Magnetic Induction (MI) and Magnetic Resonance (MR) are the two predominant wireless power transfer technologies in the consumer market due to developing standards, solution miniaturization, and cost reductions. Due to tighter magnetic coupling, MI currently offers higher power transfer, ease of design, and better efficiency while MR offers more spatial freedom, multiple receiving devices per transmitter pad, and less heat accumulation into near field metallic objects.
Within the MI sphere there are two prevailing standards: the Wireless Power Consortium (WPC) with its ‘Qi’ standard (the current prevailing wireless charging standard), and the Power Matters Alliance (PMA). For designers of today’s MI-based portable devices this creates an issue of whether to ensure compatibility with Qi, or PMA, or both standards.
MR standards are dominated by the Alliance for Wireless Power (A4WP). Products compatible with Qi or PMA standards are on the shelves today and A4WP-based products are expected next year. This article reviews the wireless power sector and the relevance of MI and MR technologies. It also discusses how the chip manufacturers responsible for making today’s MI wireless power receiver ICs can help overcome the dual standards issue for MI technology.
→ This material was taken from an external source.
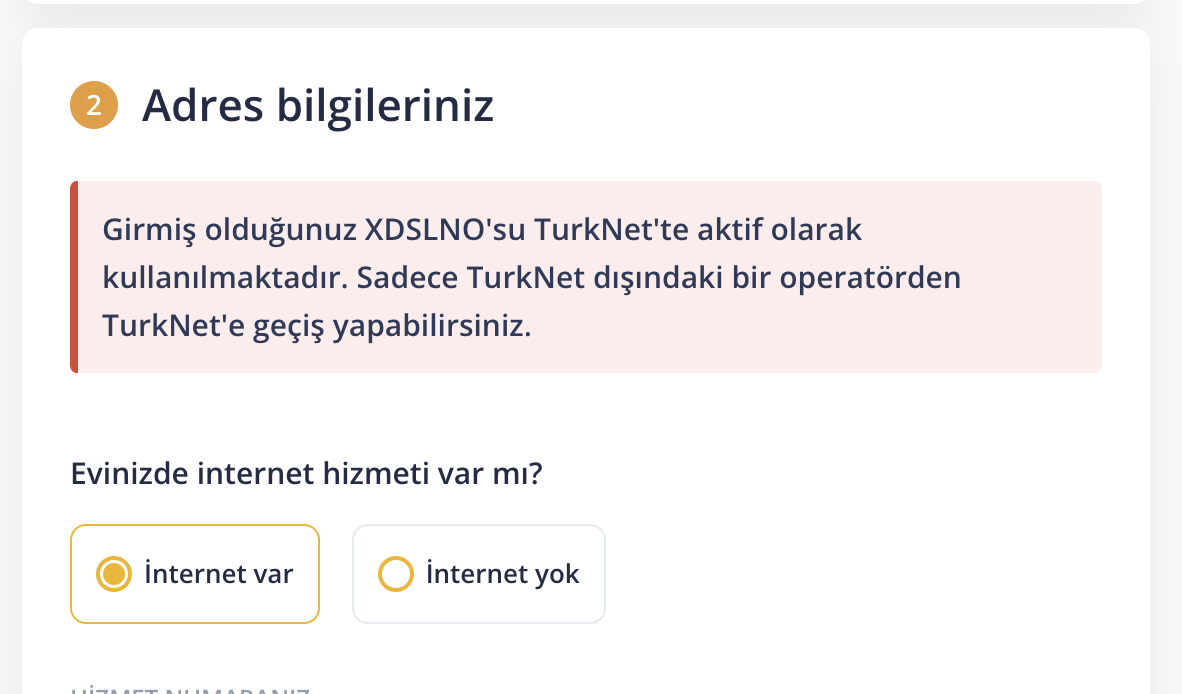Click the İnternet var label text
This screenshot has height=694, width=1182.
click(x=219, y=574)
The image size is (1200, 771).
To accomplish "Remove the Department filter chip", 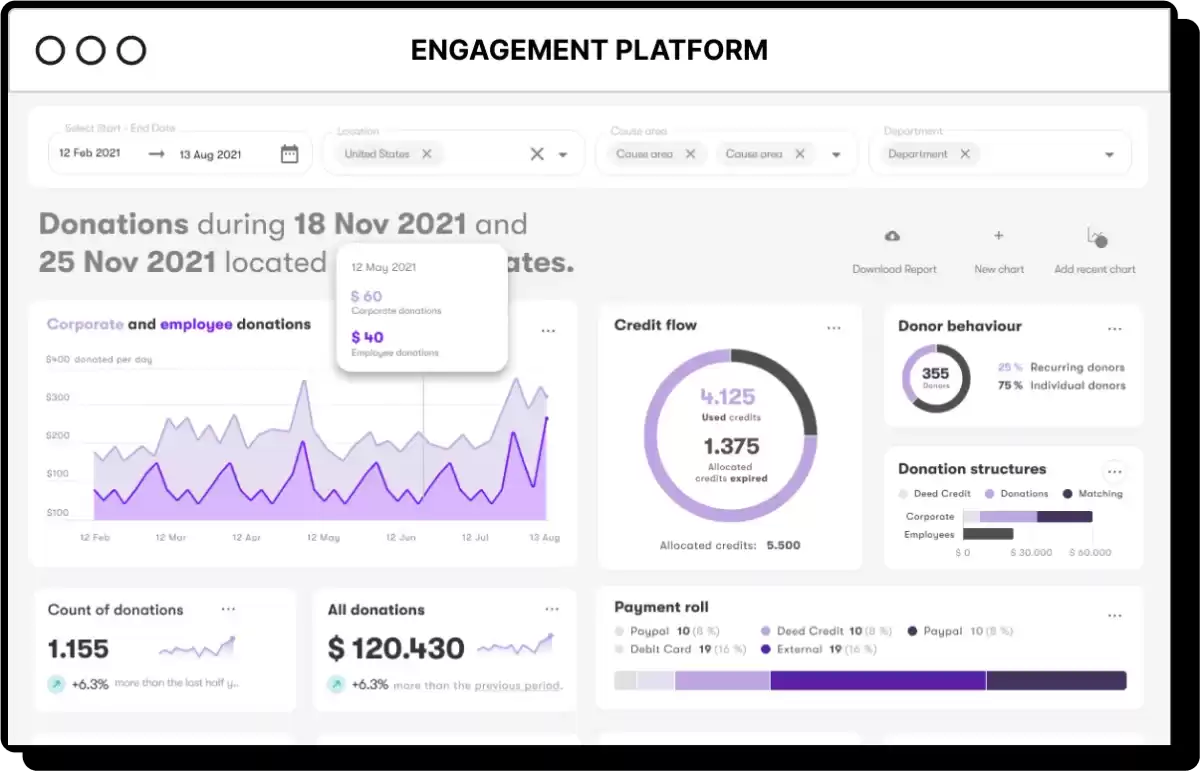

A rapidly developing wireless power world
Wired connections for power and data have been an unavoidable inconvenience in many areas of our daily personal and business lives. Wireless data access has been made ubiquitous, but a similar ease of power access has not. Carrying around bulky wall warts, cables and adapters and the hassle of then finding working ‘public’ power points is a constant irritation for travelers.
Mobile phones will benefit most when a widespread wireless power ecosystem is built out for several reasons. Large and bright displays, powerful multi-core processors, an array of onboard radios, apps demanding real time data, as well as new biometric apps have resulted in the need to recharge several times a day. This is compounded by consumer demand for lighter and thinner devices. Unfortunately the power densities of Li-ion batteries have not increased commensurately.
Most major portable device manufacturers are already shipping Qi-compatible mobile phones in response to customer demand. The mobile phone carriers also have motivation to keep mobile devices charged and consuming wireless data, and therefore are encouraging the build-out of wireless power delivery ecosystems.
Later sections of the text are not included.